Would you reproduce each line below exactly, leaving every picture out?
(Given records Opens)
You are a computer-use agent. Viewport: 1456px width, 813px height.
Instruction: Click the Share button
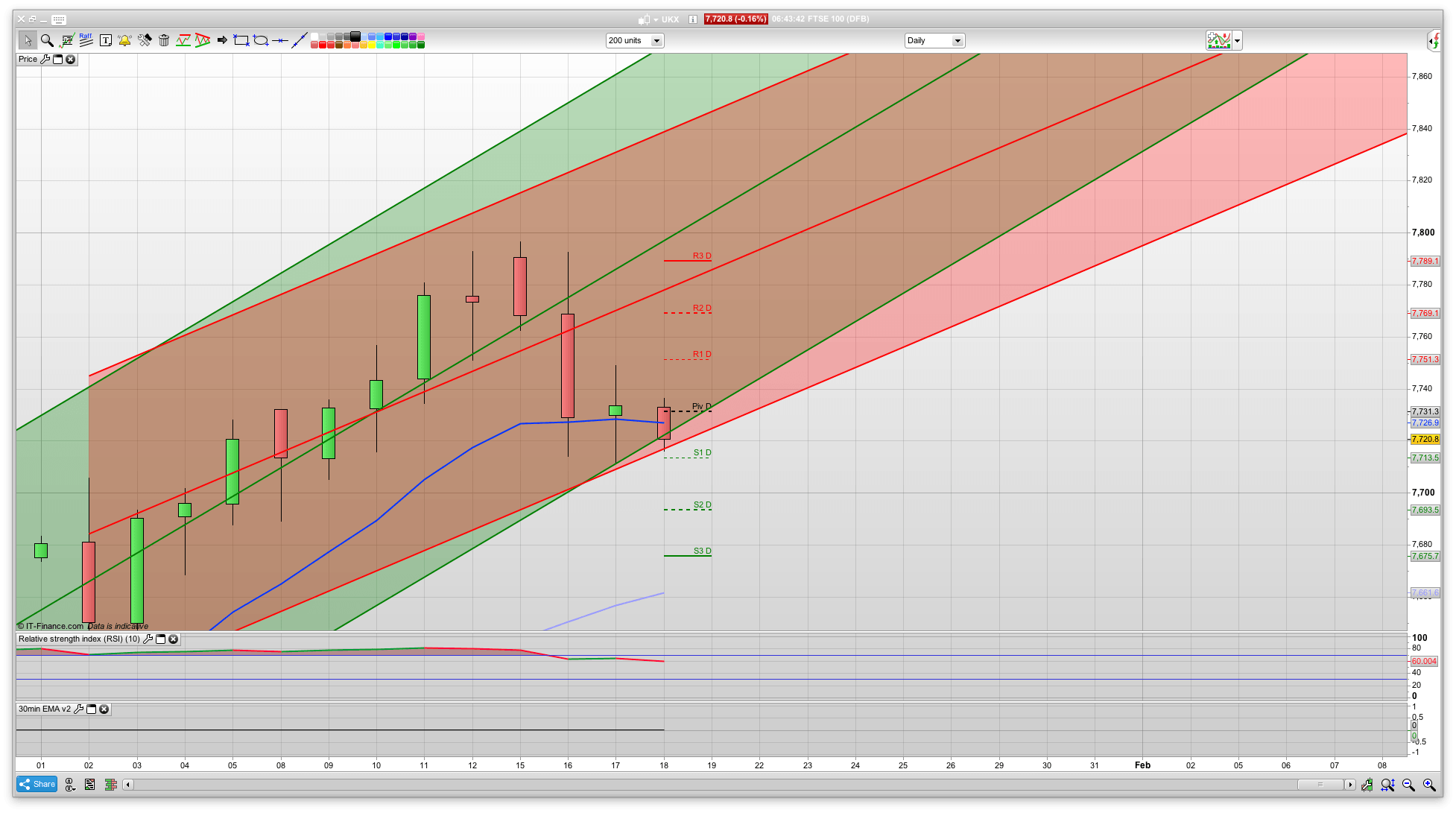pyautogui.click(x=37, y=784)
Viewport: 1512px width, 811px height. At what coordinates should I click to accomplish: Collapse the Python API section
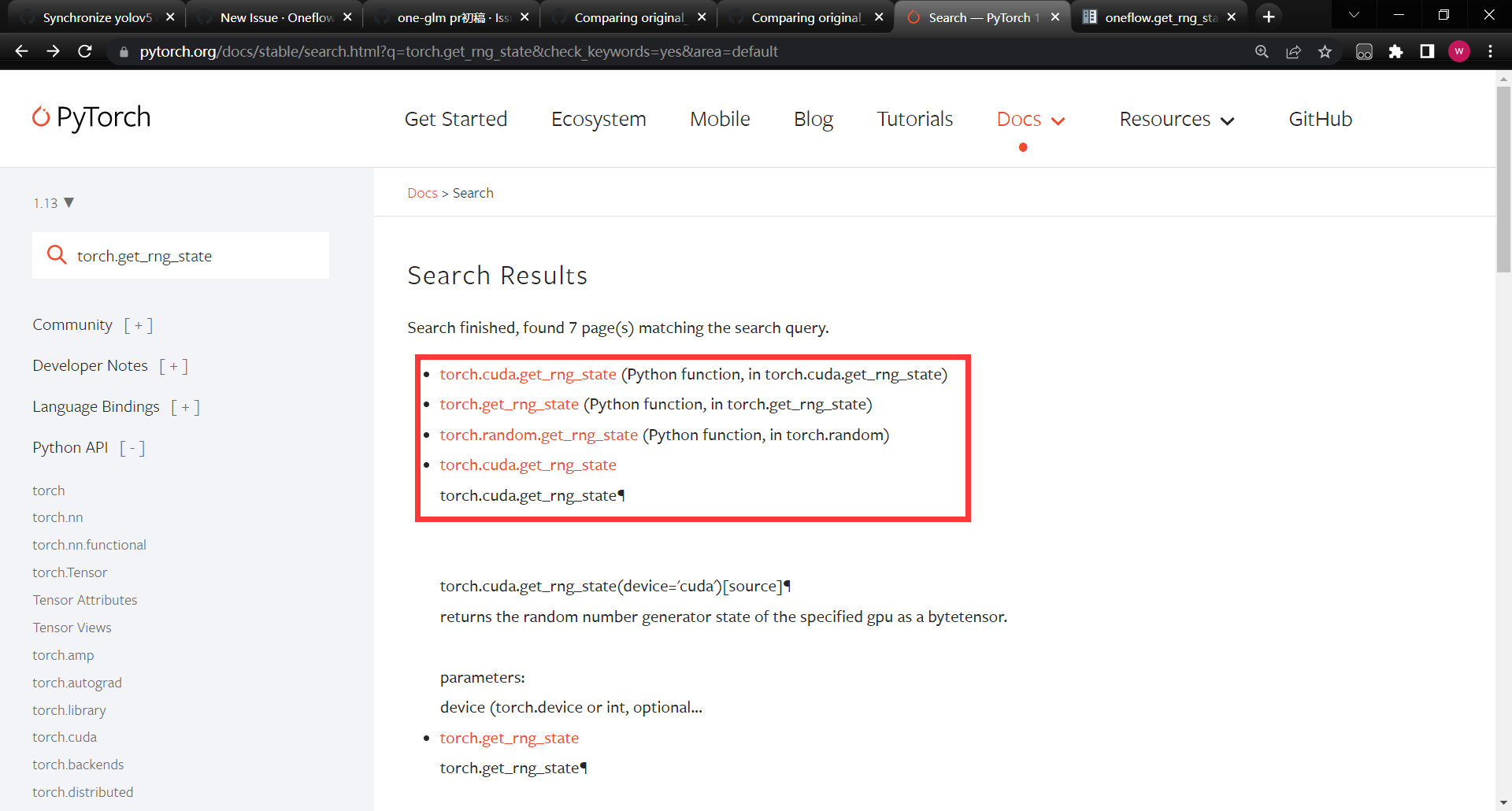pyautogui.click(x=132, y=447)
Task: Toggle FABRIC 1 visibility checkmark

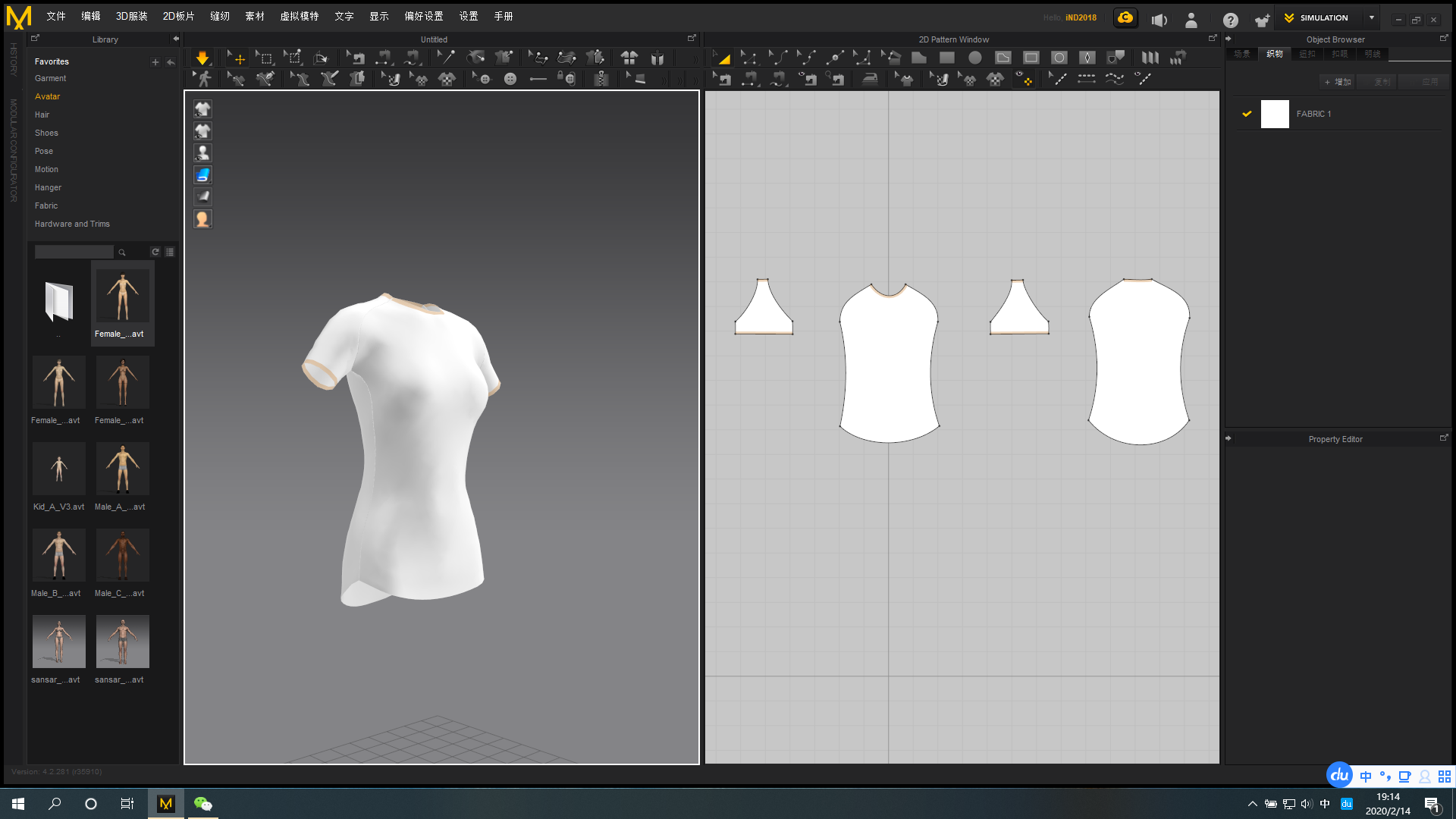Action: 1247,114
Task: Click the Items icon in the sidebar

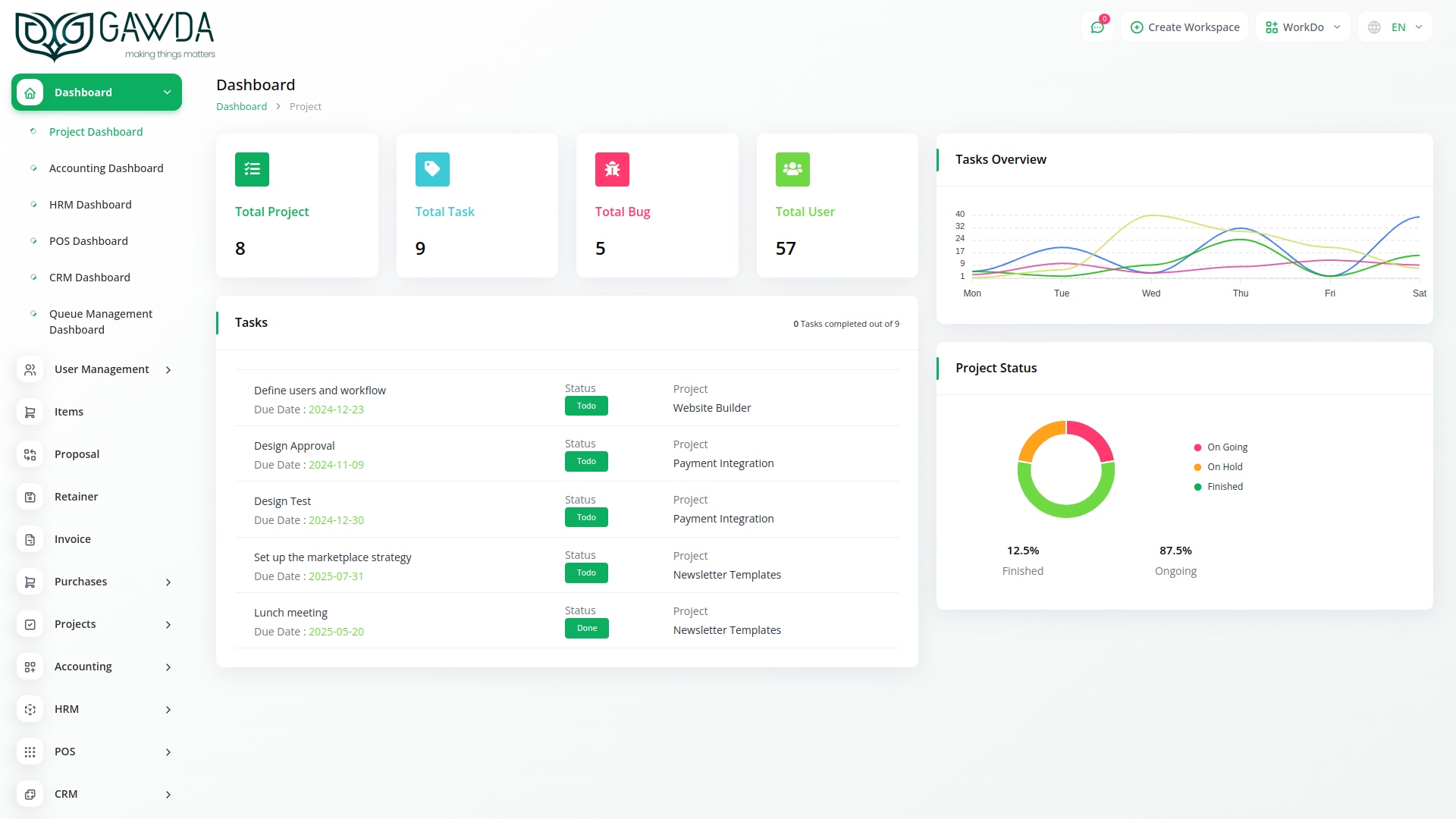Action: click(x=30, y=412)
(Given records Closes)
Final answer:
You are a computer-use agent. Viewport: 1456px width, 813px height.
Instruction: Click the Share button
pyautogui.click(x=37, y=784)
Viewport: 1512px width, 811px height. At what coordinates should I click to accomplish: Collapse the Python API section
pyautogui.click(x=132, y=447)
Task: Toggle FABRIC 1 visibility checkmark

Action: 1247,114
Task: Click the Items icon in the sidebar

Action: click(x=30, y=412)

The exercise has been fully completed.